Segment Start: DATASET RECORDS

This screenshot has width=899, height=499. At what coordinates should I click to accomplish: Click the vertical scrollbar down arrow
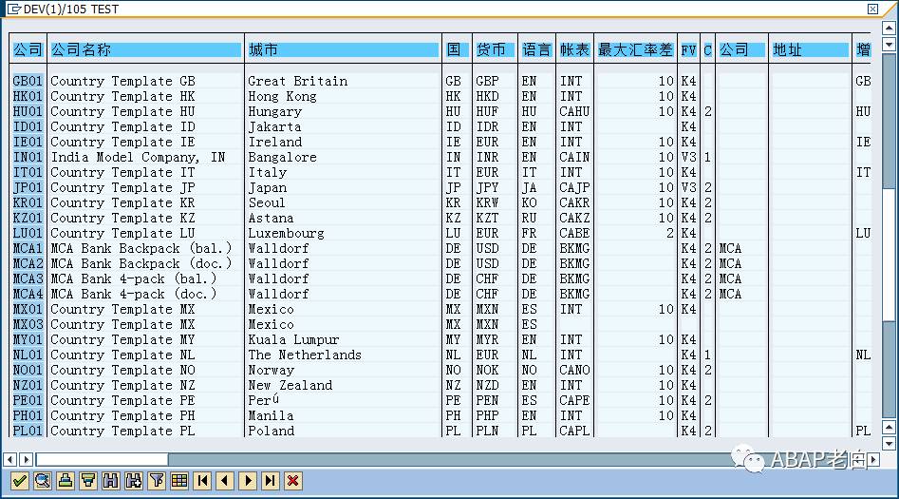pyautogui.click(x=889, y=443)
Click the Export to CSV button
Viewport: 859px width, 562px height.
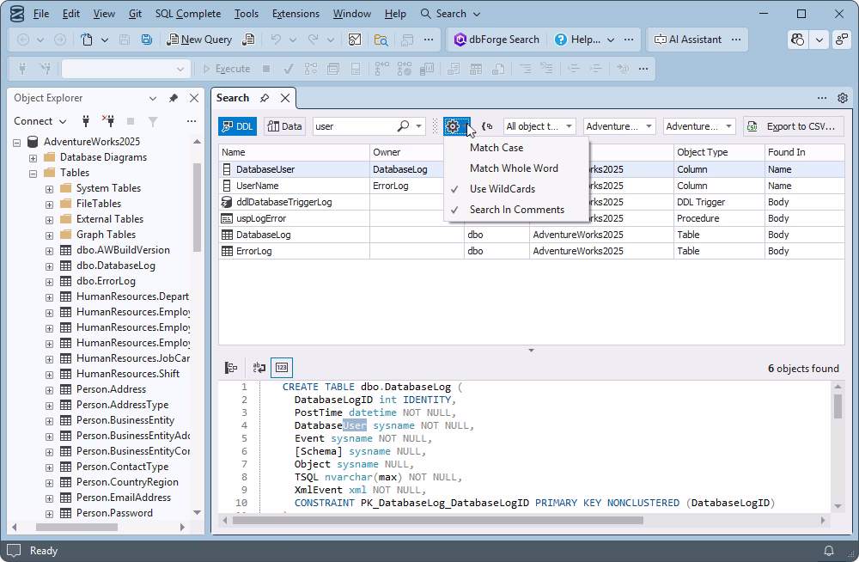pyautogui.click(x=794, y=125)
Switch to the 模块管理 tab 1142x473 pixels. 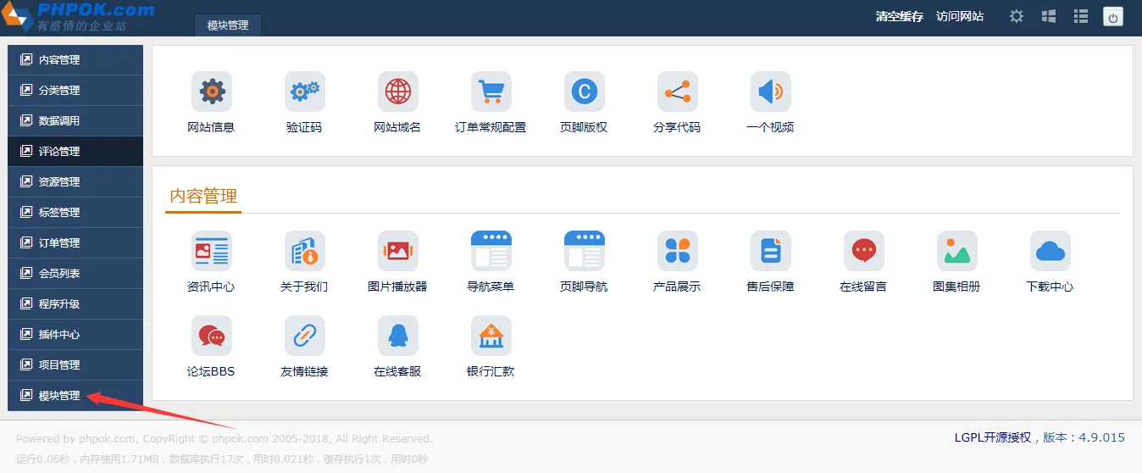coord(228,25)
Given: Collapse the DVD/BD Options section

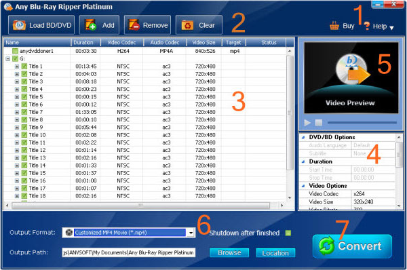Looking at the screenshot, I should pos(303,137).
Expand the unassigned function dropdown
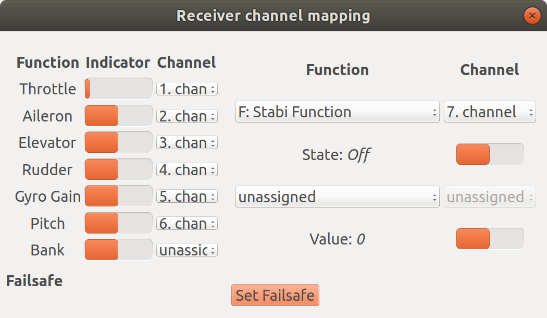This screenshot has width=547, height=318. [337, 197]
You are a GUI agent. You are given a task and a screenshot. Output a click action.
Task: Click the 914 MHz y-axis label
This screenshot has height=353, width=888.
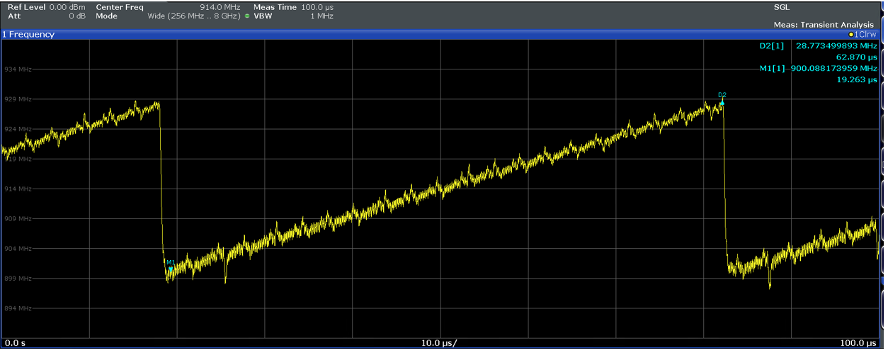18,189
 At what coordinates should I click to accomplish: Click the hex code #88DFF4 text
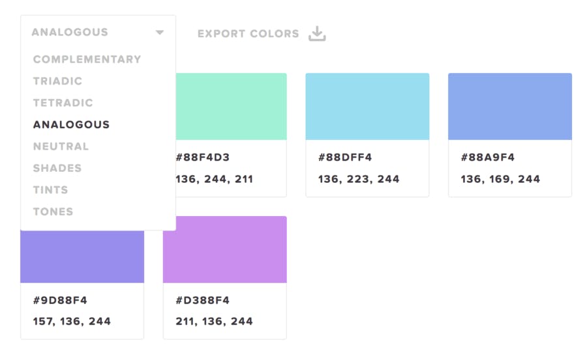point(345,157)
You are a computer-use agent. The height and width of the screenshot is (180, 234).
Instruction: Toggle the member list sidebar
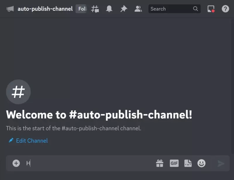tap(138, 9)
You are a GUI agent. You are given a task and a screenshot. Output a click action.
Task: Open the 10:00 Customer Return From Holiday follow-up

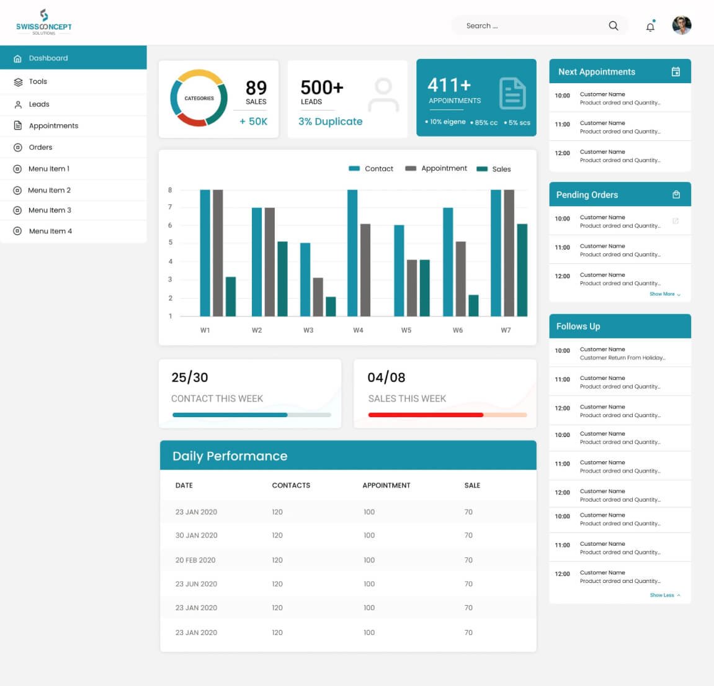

Segment End: DATASET RECORDS

EXERCISE AIM: Only the lines from the one holding "This screenshot has height=353, width=888." through the end of the data are to be printed, exactly as they stand and with no pictures.

SOLUTION FOR THIS TASK:
This screenshot has height=353, width=888.
18,189
 At what coordinates should I click to accomplish: Click the hex code #88DFF4 text
point(345,157)
You are a computer-use agent. The height and width of the screenshot is (180, 234).
Instruction: Toggle the member list sidebar
tap(138, 9)
You are a GUI agent. You are given a task and a screenshot. Output a click action.
Task: Open the 10:00 Customer Return From Holiday follow-up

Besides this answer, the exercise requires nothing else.